Il 23 settembre 2017 è una data importante, purtroppo per l’argentino al negativo: Diego Perotti, al quindicesimo tentativo, sbaglia un rigore. “Bizzarri mi conosce bene, per questo ho deciso di cambiare tecnica e andare più velocemente verso il dischetto”, aveva detto in occasione del penalty realizzato circa dieci mesi prima allo stesso avversario, che vestiva la maglia del Pescara. Ma stavolta torna alla sua filosofia, e parte con estenuante lentezza. La frequenza dei passi è forse ancora più bassa del consueto. La tensione è alle stelle, il tempo si dilata come sempre, più di sempre.

Albano Bizzarri è a undici metri di distanza da Diego. Si era già trovato nella stessa situazione un anno prima e si era dovuto piegare ai tamburi del Monito. Che un anno dopo fosse memore di quanto aveva già attraversato, che avesse studiato il suo avversario, non è dato saperlo. In ogni caso, Bizzarri è il primo portiere a non subire gol su rigore da quella macchina infallibile. E di sicuro non è un caso.

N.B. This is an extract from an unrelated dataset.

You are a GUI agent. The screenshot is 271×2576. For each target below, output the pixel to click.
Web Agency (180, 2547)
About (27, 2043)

Con l’avvicinarsi del suo avversario alla sfera, il portiere saltella prima sul posto e, un momento prima dell’impatto col pallone si muove. Tutti gli altri avevano fatto lo stesso, senza ottenere i risultati sperati. Ma Bizzarri si muove con un piccolo balzo in avanti, non laterale. Guadagna qualche passo, ma non battezza un palo. Diego stavolta pecca. O manca della sua ben nota freddezza, oppure colpisce il pallone difettosamente. Ma non c’è tanto da rimuginarci su, Diego sbaglia. Colpisce il palo. Infrange il suo record. 15 rigori all’attivo, 14 realizzazioni.

La Roma vince lo stesso per 3-1 sull’Udinese. Ma al 44’ del secondo tempo l’Olimpico sobbalza: quel numero 8 non è più una sentenza. È la fine di una storia romantica di calcio. Non è certo la fine di un’epoca, non è certo nulla di imprevedibile. È solamente un’inevitabile ritorno alla realtà per Diego e tutti i suoi tifosi, che adoravano il fatto di poter sognare.

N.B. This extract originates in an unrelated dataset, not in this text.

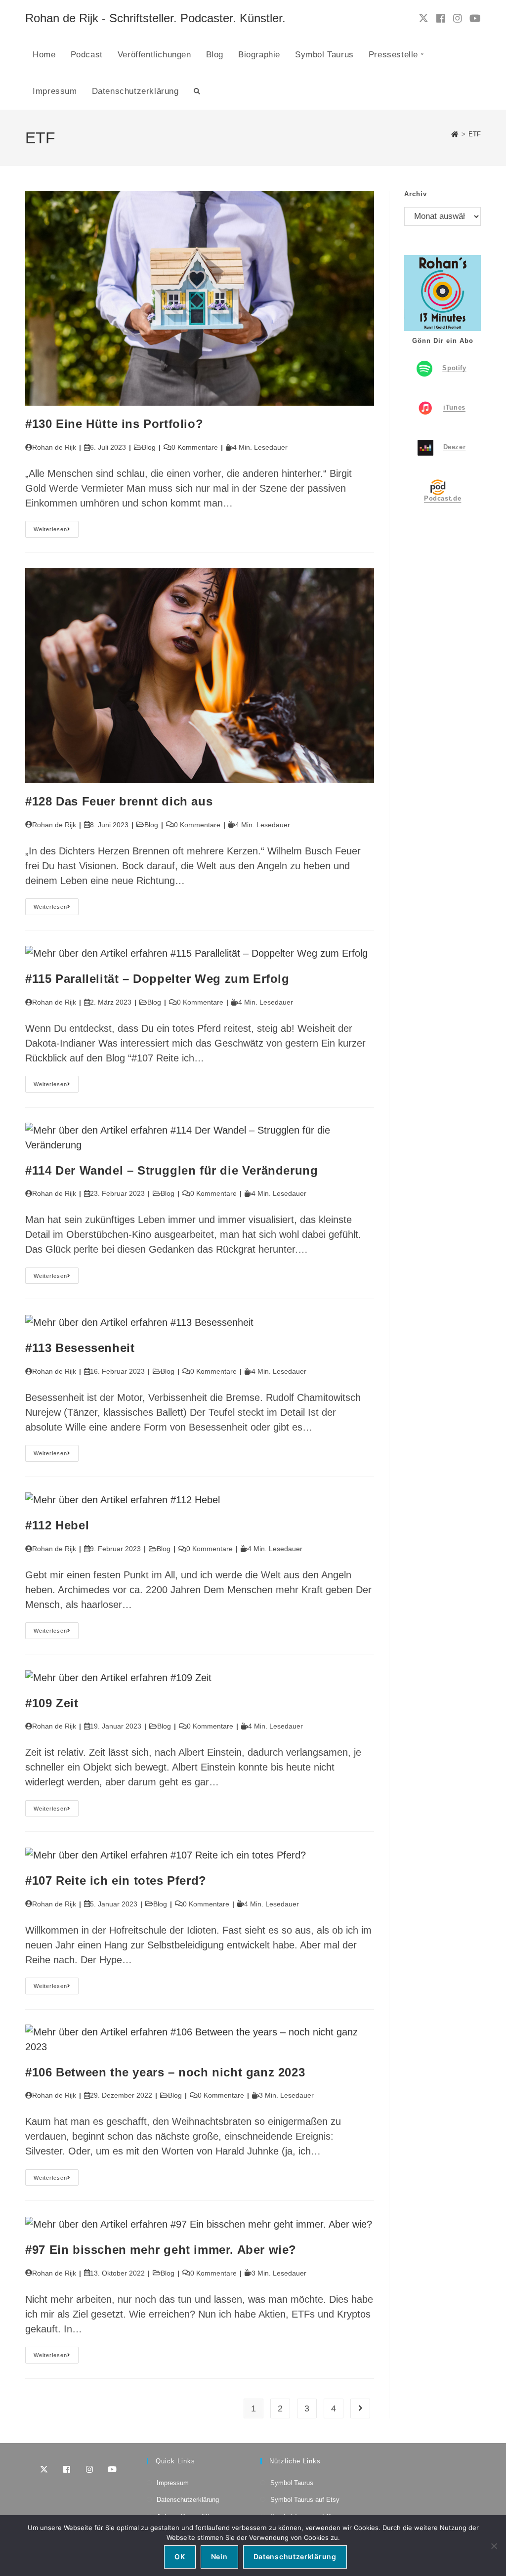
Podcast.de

Un mese dopo, Diego si ripresenta dal dischetto, e col suo gol regala i tre punti alla sua squadra. È stata l’eccezione che conferma la regola: questo ragazzo i rigori non li sbaglia. E questa ipotesi trova conferma nella stracittadina contro la Lazio. Diego la sblocca, la Roma la vince.

Il 16 dicembre 2017 è la seconda data da ricordare: a Diego Perotti viene parato un calcio di rigore. La Roma è sullo 0-0. All’Olimpico il Cagliari fa densità e al minuto 52’ concede la battuta dagli undici metri all’argentino, che può regalare ancora i tre punti ai suoi.

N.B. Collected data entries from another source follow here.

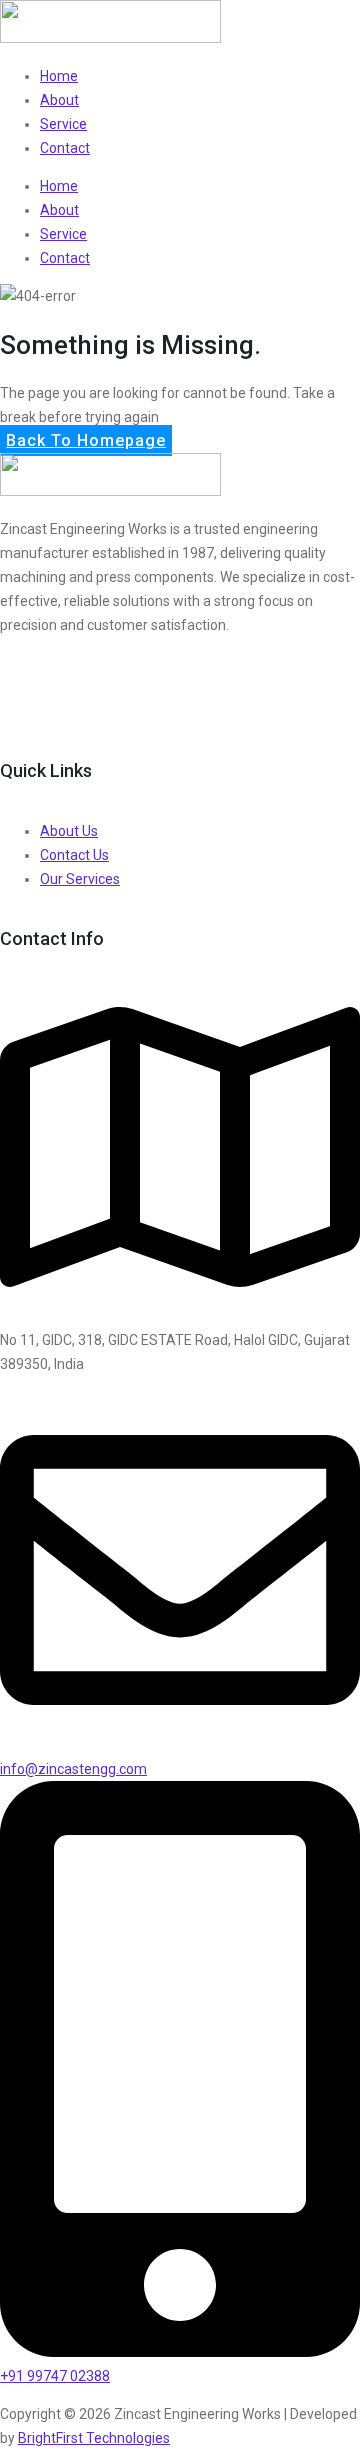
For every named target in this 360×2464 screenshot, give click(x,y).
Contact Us (74, 855)
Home (59, 76)
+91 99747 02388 (55, 2376)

Di fronte a lui c’è Alessio Cragno, 23enne portiere di Fiesole. Mentre Diego s’incammina, lui è fermo sui suoi piedi. Piegato in avanti, con le mani poggiate sulle ginocchia. Non è solo fermo, è piantato a terra. La testa, però, è alta. Lo sguardo è fisso sul Monito. I tifosi si chiedono come si possa esser così calmi nell’affrontare un rigorista come quello. Forse se lo sta chiedendo lo stesso rigorista.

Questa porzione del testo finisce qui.